For some people, tinnitus is just a nuisance. For others, it can be a quite debilitating condition. Usually, the only relief tinnitus sufferers will experience is an occasional reduction in the loudness of the tinnitus from time to time.
The cause of tinnitus or at least its onset is unclear. There is, however, data available that demonstrates that exposure to loud noise is a trigger for the condition. Other suggested triggers include severe head trauma, certain medications, sinus and respiratory infections, ear infections, wax build-up and certain types of tumours.
There are, as yet, no cures for tinnitus but there are several treatments currently used to provide at least some relief. One treatment is the use of what are commonly referred to as tinnitus maskers. One example of a tinnitus masker is disclosed in PCT Patent Application WO 90/07251. Tinnitus maskers are essentially small battery operated devices which are worn like a hearing aid behind or in the ear, and cover (mask) the tinnitus psychoacoustically by artificial sounds which are emitted, for example, via a hearing aid speaker into the auditory canal and which reduce the disturbing tinnitus as far as possible below the threshold of perception. The artificial sounds are often narrowband noise (for example, third octave noise) which in its spectral position and its loudness level can be adjusted via a programming device to enable the maximum position adaptation to the individual tinnitus situation. This form of treatment is available in several forms and when properly administered, has been demonstrated to assist in somewhere between 58% and 65% of cases. Masking is simply the addition of an outside sound that serves as a substitute or mask for the tinnitus.

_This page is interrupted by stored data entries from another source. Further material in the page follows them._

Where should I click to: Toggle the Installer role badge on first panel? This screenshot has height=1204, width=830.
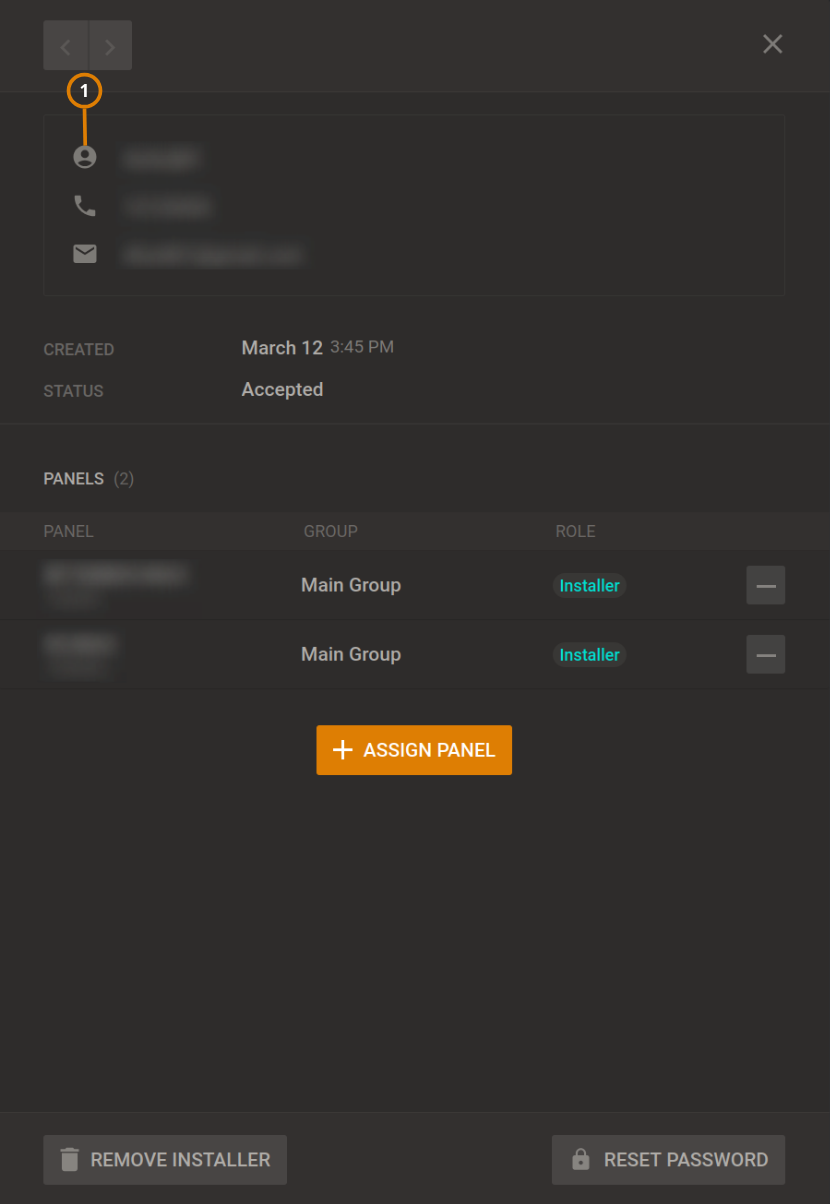pyautogui.click(x=588, y=585)
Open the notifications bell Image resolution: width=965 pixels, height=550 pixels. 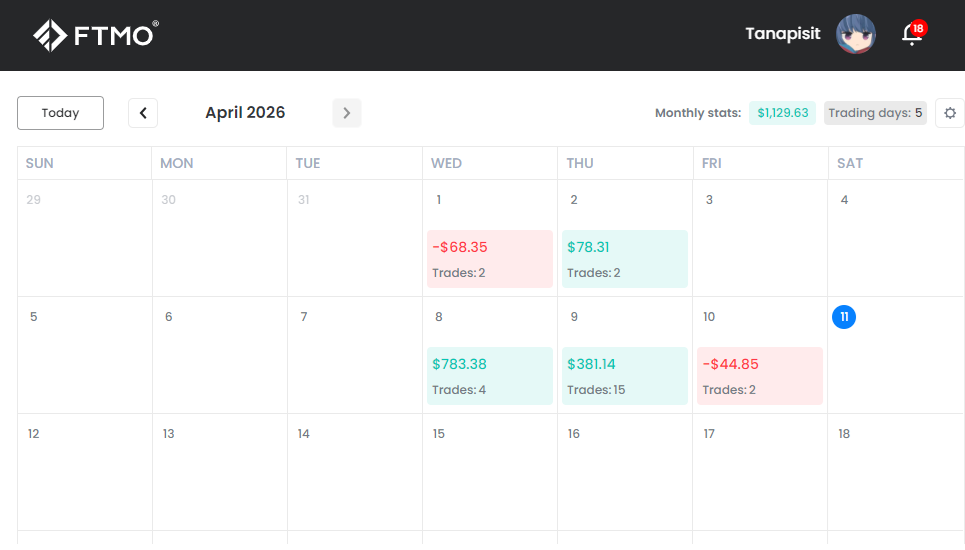pos(911,34)
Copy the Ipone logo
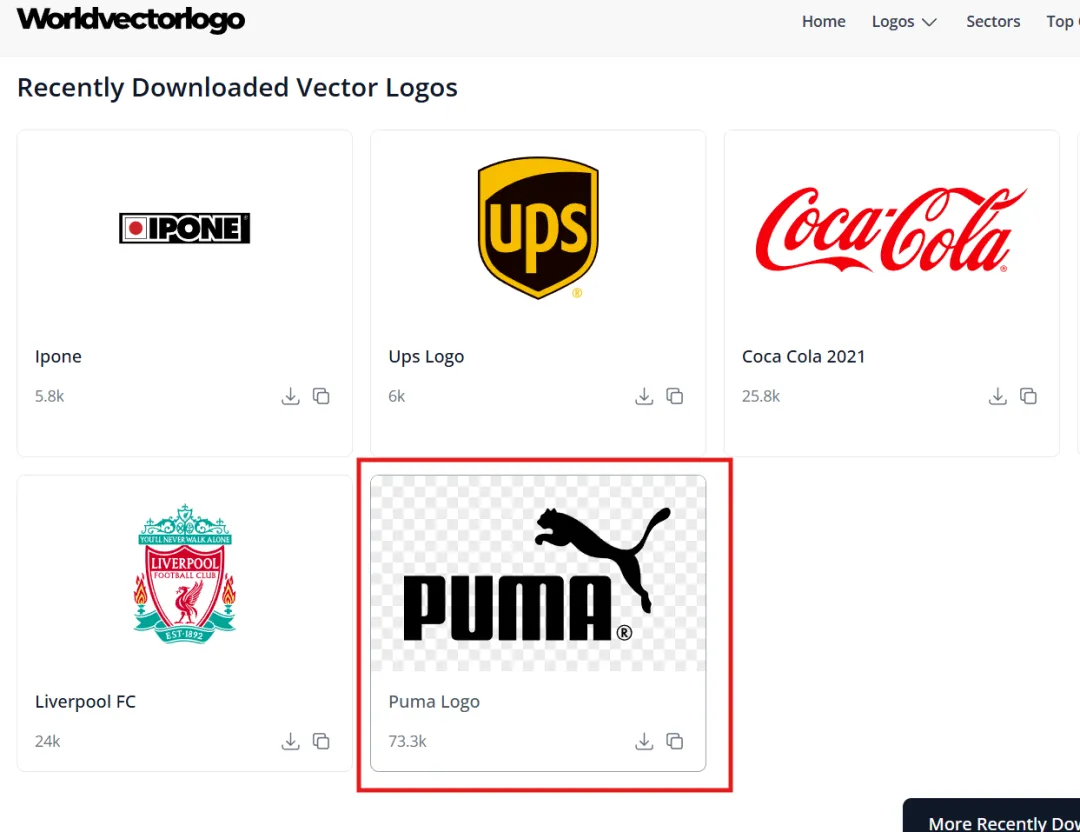1080x832 pixels. tap(321, 396)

Masking systems known to date are typically worn within the ear canal or positioned nearby so as to ensure provision of a masking sound to the sufferer and as a result these devices stigmatise the wearer and are worn reluctantly.
Implantable tinnitus maskers are known, such as that described in U.S. Pat. No. 5,795,287. Such devices utilise electromechanical transducers coupled to the ossicular chain to produce the artificial masking sounds, however, these devices require a very complicated surgery to implant as the electromechanical transducer must mechanically manipulate the ossicular chain. Also, it has been found that such mechanical coupling is not always guaranteed to be stable as pressure necroses in the area of the middle ear ossicle has been found to occur in a number of cases resulting in bone erosion.

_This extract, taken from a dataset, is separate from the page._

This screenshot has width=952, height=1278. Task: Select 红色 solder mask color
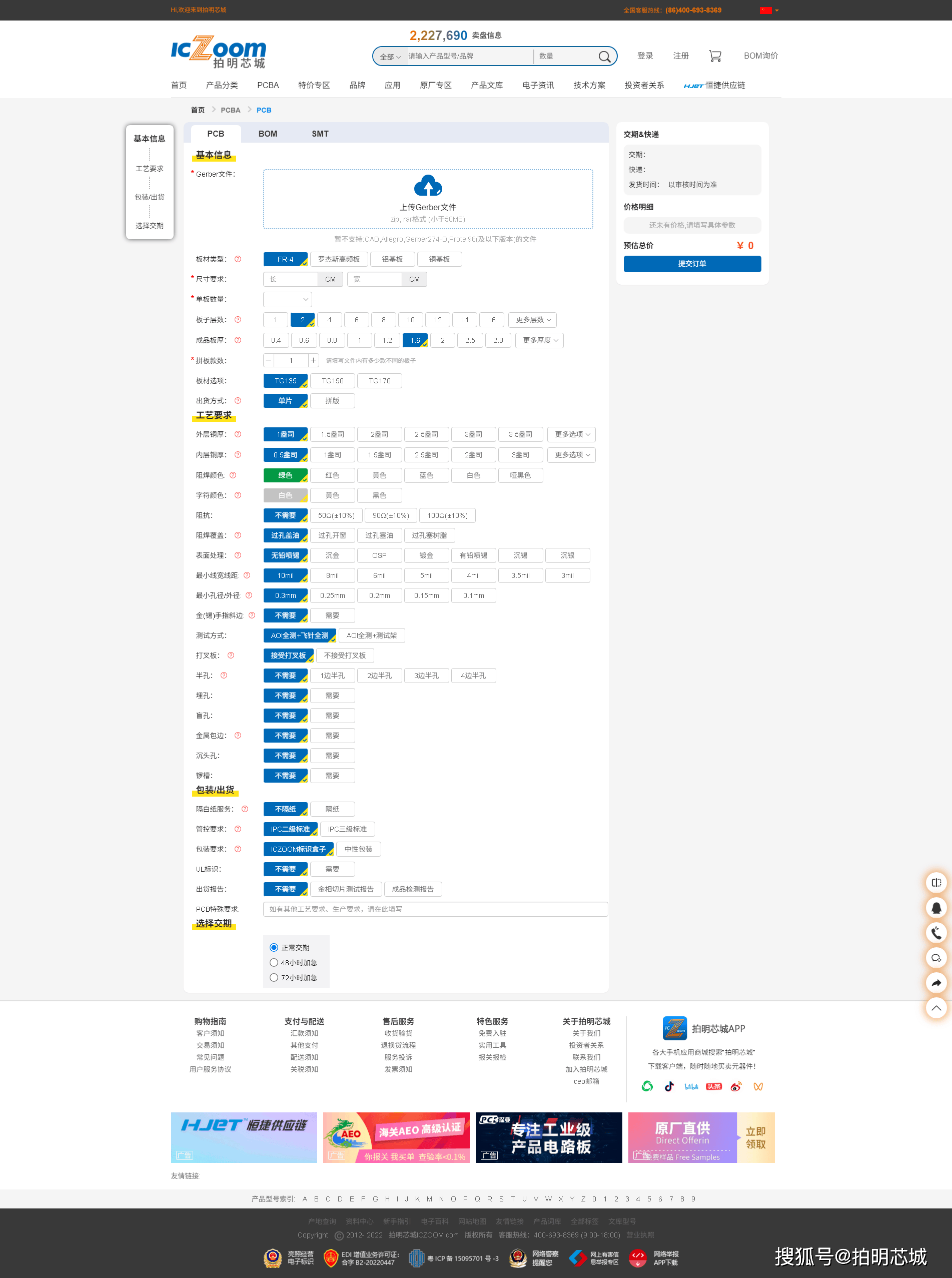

The present invention relates to a new system for treating the symptoms of tinnitus that preferably does not require complicated surgery nor the fixation of electromechanical transducers to the ossicles.
Any discussion of documents, acts, materials, devices, articles or the like which has been included in the present specification is solely for the purpose of providing a context for the present invention. It is not to be taken as an admission that any or all of these matters form part of the prior art base or were common general knowledge in the field relevant to the present invention as it existed before the priority date of each claim of this application.